Would you please output, word for word, the span of the listing below that opens on the line containing "Task: Click the wbrogers username example" and closes on the line containing "Task: Select PostgreSQL, Greenplum, Redshift"? Include both ends and nothing more.

#### [Supplied data]
========================
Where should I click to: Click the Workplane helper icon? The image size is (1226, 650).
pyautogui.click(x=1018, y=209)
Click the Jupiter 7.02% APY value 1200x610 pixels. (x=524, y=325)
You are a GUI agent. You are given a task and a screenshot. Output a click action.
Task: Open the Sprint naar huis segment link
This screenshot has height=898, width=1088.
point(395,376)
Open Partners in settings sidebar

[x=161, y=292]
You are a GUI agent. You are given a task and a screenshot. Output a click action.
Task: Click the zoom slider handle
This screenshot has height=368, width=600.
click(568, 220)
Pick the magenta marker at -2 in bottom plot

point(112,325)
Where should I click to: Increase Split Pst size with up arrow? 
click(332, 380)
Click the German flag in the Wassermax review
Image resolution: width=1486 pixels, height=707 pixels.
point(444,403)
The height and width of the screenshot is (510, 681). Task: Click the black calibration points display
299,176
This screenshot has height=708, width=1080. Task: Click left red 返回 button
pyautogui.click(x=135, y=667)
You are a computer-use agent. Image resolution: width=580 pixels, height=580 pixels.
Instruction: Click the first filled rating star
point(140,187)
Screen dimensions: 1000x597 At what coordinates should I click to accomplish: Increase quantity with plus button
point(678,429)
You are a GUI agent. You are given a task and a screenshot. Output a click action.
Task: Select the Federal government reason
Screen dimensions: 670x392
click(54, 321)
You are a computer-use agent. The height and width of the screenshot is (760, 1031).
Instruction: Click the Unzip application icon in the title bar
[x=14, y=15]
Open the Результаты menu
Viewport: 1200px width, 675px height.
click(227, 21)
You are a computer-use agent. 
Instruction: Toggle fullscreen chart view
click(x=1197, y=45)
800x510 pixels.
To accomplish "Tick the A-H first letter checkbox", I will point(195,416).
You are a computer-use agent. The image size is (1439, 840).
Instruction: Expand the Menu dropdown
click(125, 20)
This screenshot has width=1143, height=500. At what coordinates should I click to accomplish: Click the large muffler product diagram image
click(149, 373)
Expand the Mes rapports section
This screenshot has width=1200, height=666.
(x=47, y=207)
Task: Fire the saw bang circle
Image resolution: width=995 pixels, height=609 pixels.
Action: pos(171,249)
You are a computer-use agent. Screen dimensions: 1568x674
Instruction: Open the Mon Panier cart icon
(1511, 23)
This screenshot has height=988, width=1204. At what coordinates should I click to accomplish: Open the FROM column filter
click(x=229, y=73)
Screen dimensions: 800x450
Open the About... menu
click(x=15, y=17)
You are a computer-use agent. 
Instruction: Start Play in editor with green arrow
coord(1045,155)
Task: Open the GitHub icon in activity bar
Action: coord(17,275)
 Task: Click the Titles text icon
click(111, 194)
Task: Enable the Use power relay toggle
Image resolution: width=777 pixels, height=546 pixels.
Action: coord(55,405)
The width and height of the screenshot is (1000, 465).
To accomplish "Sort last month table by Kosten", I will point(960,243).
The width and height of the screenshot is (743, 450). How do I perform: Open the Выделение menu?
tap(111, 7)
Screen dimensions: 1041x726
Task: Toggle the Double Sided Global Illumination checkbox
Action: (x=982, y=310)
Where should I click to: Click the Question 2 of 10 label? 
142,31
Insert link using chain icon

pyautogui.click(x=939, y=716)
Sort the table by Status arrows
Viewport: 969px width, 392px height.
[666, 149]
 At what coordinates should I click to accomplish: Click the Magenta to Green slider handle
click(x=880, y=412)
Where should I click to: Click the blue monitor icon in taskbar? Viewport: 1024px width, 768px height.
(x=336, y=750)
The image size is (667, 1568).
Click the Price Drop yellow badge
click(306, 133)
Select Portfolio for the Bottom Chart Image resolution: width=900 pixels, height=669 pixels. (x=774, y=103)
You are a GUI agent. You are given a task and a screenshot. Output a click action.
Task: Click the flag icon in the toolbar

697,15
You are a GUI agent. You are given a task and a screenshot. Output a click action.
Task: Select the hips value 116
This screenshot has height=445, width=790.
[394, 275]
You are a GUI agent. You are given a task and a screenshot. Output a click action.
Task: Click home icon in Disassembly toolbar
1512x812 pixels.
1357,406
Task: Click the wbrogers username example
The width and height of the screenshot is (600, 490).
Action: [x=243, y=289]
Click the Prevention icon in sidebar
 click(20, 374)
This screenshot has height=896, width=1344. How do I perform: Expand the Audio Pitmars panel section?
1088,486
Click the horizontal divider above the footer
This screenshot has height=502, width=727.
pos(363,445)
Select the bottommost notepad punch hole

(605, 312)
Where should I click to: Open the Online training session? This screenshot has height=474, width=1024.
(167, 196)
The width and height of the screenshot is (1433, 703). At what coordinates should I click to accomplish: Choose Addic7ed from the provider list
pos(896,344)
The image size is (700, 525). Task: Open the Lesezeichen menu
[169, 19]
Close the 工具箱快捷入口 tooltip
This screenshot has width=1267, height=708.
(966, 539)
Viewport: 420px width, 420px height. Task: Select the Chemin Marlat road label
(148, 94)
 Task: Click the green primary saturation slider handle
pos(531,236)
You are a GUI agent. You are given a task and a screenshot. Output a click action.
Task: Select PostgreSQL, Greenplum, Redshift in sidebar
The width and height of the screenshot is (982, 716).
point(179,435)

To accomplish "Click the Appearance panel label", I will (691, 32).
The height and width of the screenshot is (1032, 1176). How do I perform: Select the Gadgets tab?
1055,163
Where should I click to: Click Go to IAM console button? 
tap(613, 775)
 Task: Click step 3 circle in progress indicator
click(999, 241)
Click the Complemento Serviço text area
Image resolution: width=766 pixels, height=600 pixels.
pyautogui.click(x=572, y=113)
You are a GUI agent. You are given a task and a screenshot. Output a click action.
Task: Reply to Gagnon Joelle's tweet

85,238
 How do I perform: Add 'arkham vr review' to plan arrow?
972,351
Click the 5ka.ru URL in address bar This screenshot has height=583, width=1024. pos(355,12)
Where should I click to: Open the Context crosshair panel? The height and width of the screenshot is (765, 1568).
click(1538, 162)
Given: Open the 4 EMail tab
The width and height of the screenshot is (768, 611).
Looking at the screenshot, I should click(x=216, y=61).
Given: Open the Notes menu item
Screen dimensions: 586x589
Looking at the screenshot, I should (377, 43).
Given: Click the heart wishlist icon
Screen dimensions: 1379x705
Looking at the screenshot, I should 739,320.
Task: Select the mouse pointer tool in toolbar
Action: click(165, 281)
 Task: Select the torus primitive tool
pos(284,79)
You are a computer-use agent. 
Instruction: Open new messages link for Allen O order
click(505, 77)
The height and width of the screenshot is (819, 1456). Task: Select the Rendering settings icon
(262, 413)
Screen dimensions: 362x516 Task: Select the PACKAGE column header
========================
#### [Exercise response]
Task: Click the wbrogers username example
The width and height of the screenshot is (600, 490).
Action: [x=243, y=289]
Click the Prevention icon in sidebar
 click(20, 374)
This screenshot has height=896, width=1344. How do I perform: Expand the Audio Pitmars panel section?
1088,486
Click the horizontal divider above the footer
This screenshot has height=502, width=727.
pos(363,445)
Select the bottommost notepad punch hole

(605, 312)
Where should I click to: Open the Online training session? This screenshot has height=474, width=1024.
(167, 196)
The width and height of the screenshot is (1433, 703). At what coordinates should I click to accomplish: Choose Addic7ed from the provider list
pos(896,344)
The image size is (700, 525). Task: Open the Lesezeichen menu
[169, 19]
Close the 工具箱快捷入口 tooltip
This screenshot has width=1267, height=708.
(966, 539)
Viewport: 420px width, 420px height. Task: Select the Chemin Marlat road label
(148, 94)
 Task: Click the green primary saturation slider handle
pos(531,236)
You are a GUI agent. You are given a task and a screenshot. Output a click action.
Task: Select PostgreSQL, Greenplum, Redshift in sidebar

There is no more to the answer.